• Request: State how many lines in the rows contain the string "width", giving only the number.
------------------------------------------------------------
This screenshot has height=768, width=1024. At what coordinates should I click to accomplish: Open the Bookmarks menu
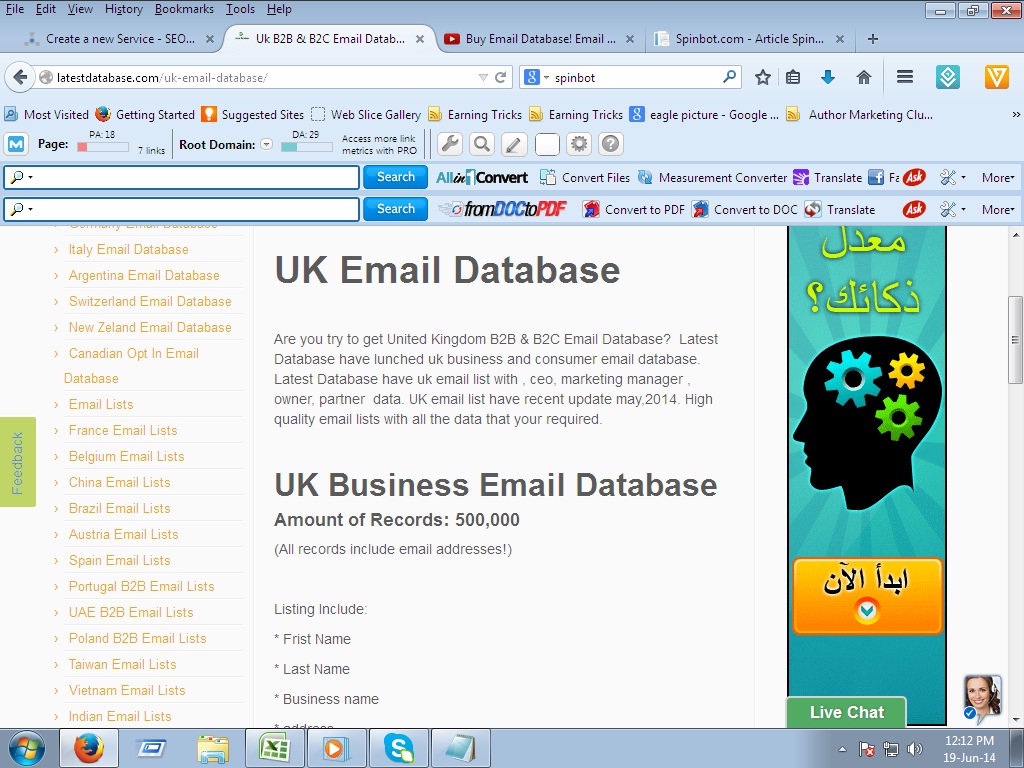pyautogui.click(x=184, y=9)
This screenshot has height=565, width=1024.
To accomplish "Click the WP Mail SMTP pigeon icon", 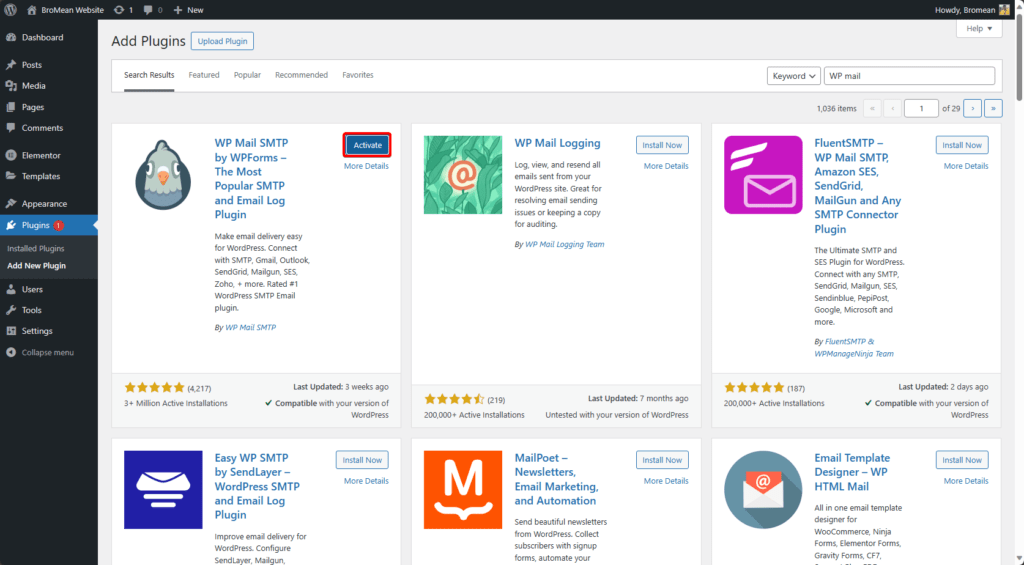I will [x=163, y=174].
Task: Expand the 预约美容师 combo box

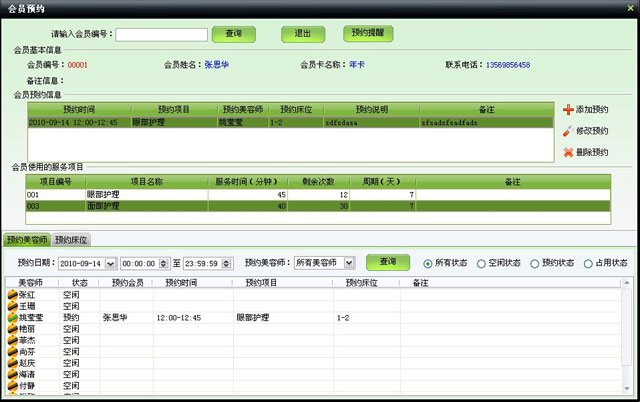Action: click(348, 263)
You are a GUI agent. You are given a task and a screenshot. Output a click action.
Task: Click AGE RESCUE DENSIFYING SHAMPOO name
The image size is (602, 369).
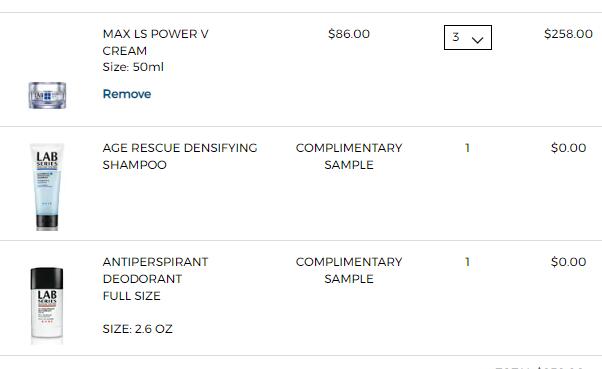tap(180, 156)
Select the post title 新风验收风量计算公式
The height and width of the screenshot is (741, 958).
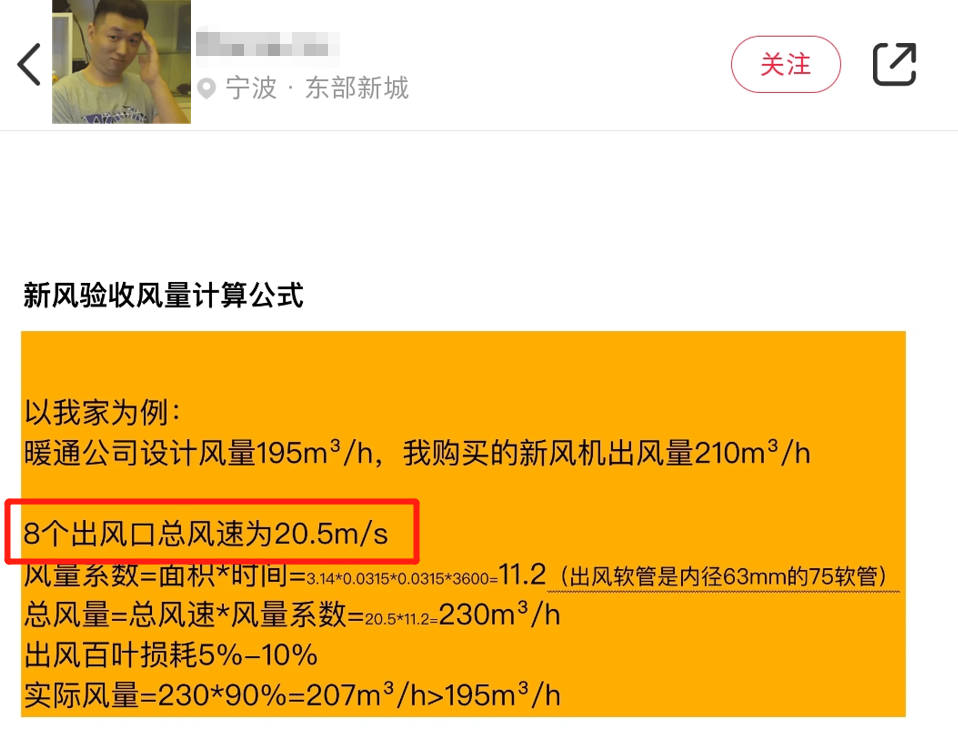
------------------------------------------------------------
• In response: 3